**Work item:**
Print the data below verbatim, minus images.

[Collected data]
════════════════════
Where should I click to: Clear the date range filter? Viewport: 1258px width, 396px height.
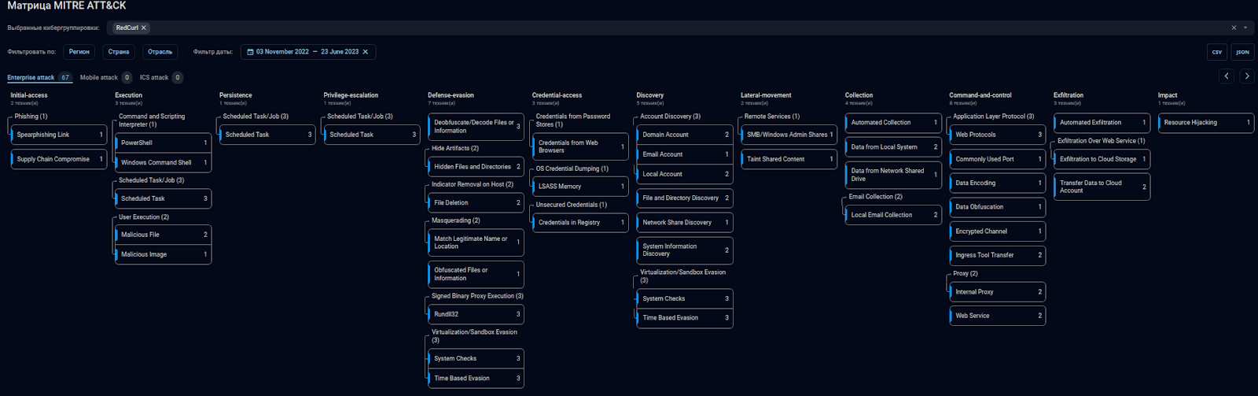click(366, 52)
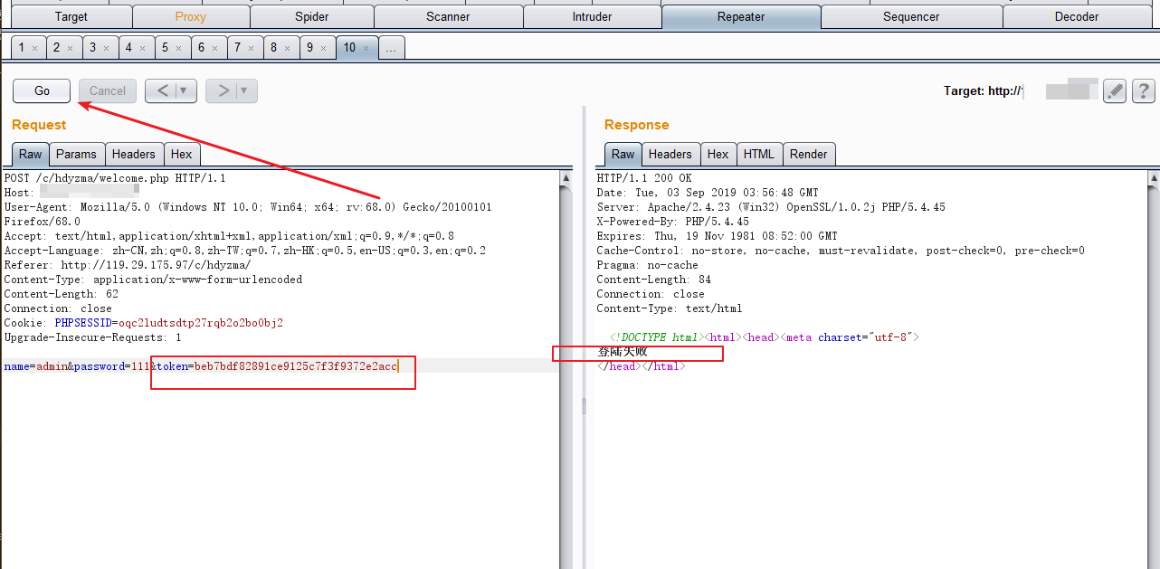The image size is (1160, 569).
Task: View response in the Render tab
Action: tap(808, 154)
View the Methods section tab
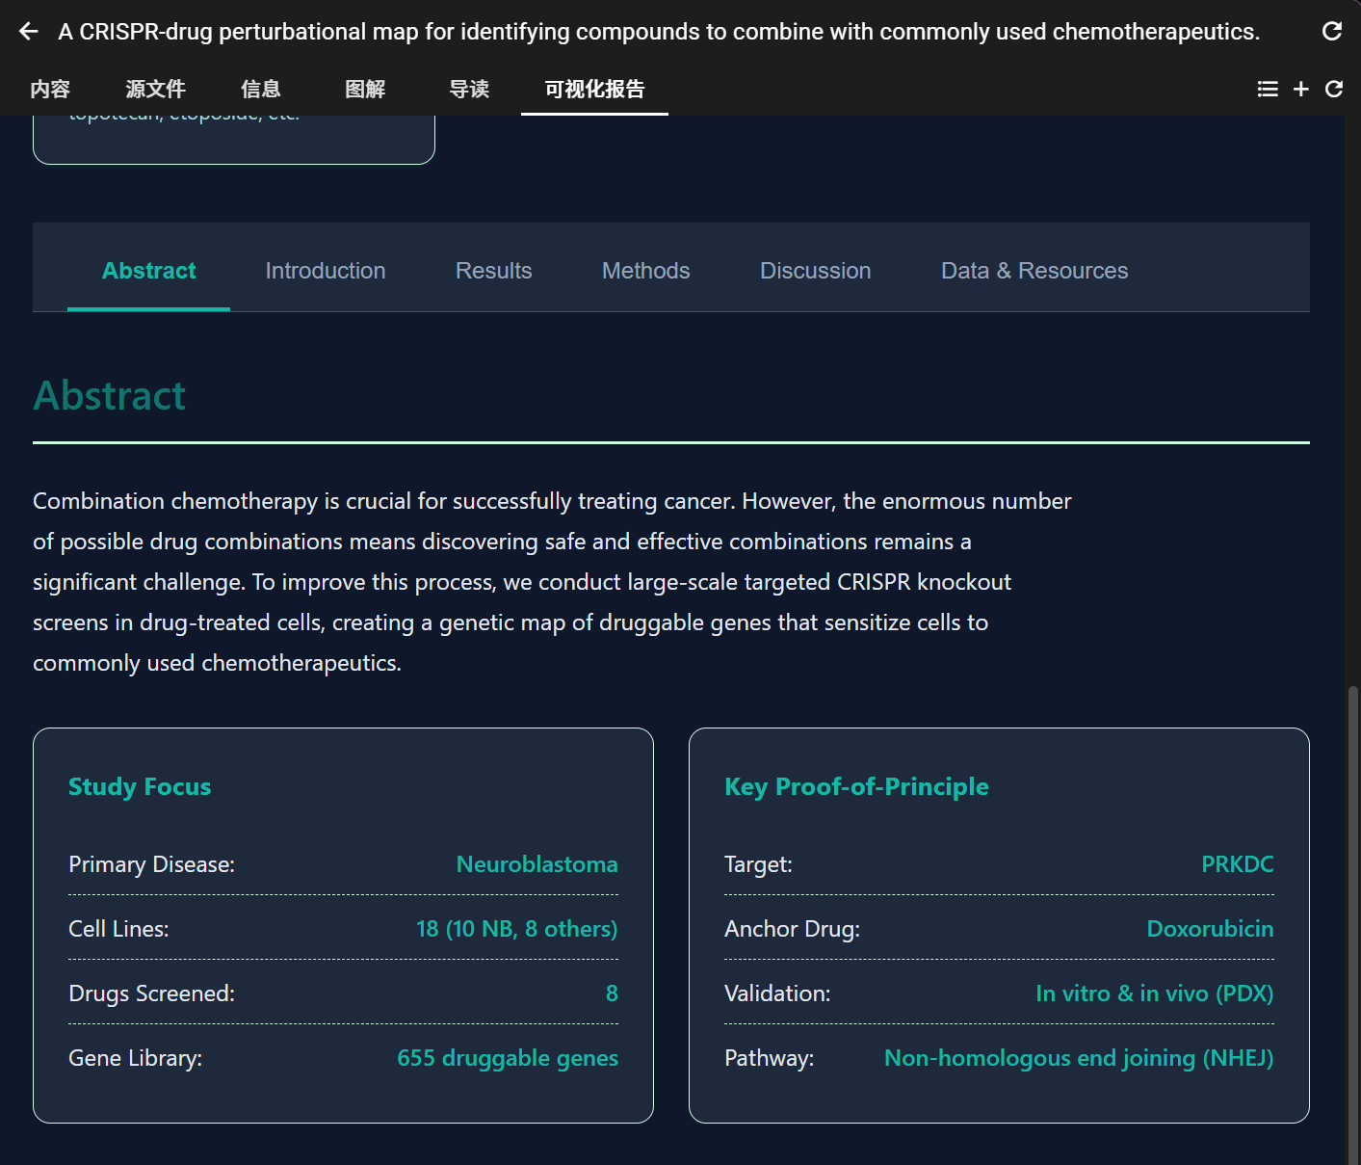 point(645,271)
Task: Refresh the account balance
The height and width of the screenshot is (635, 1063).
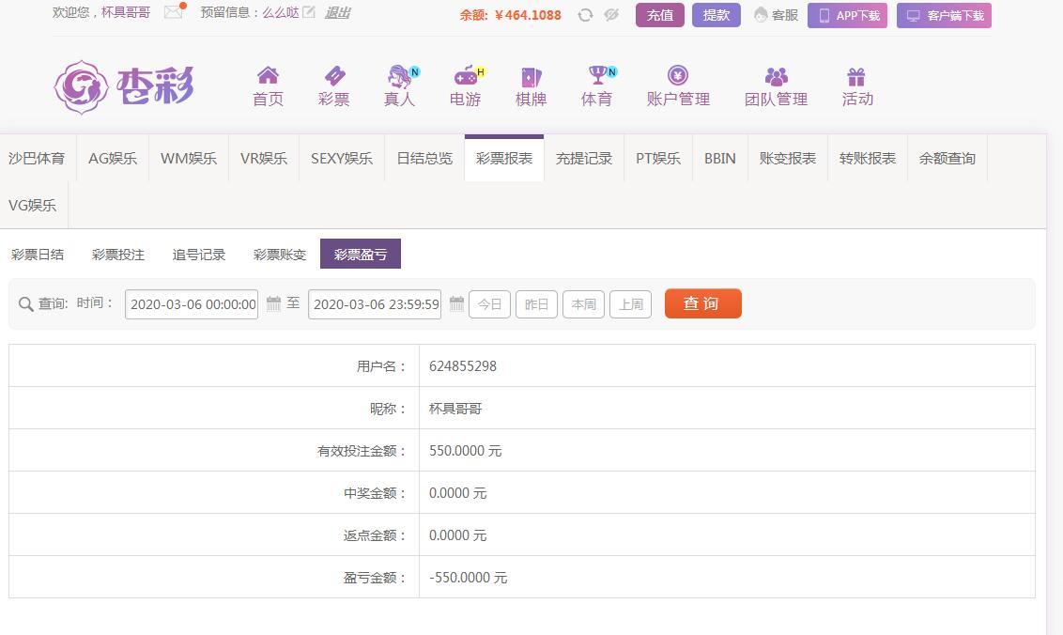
════════════════════
**Solution for this exercise:**
Where should I click to: Clear the date range filter? Viewport: 1258px width, 396px height.
click(366, 52)
The image size is (1160, 569).
Task: View response in the Render tab
Action: tap(808, 154)
View the Methods section tab
 point(645,271)
Task: Refresh the account balance
The height and width of the screenshot is (635, 1063).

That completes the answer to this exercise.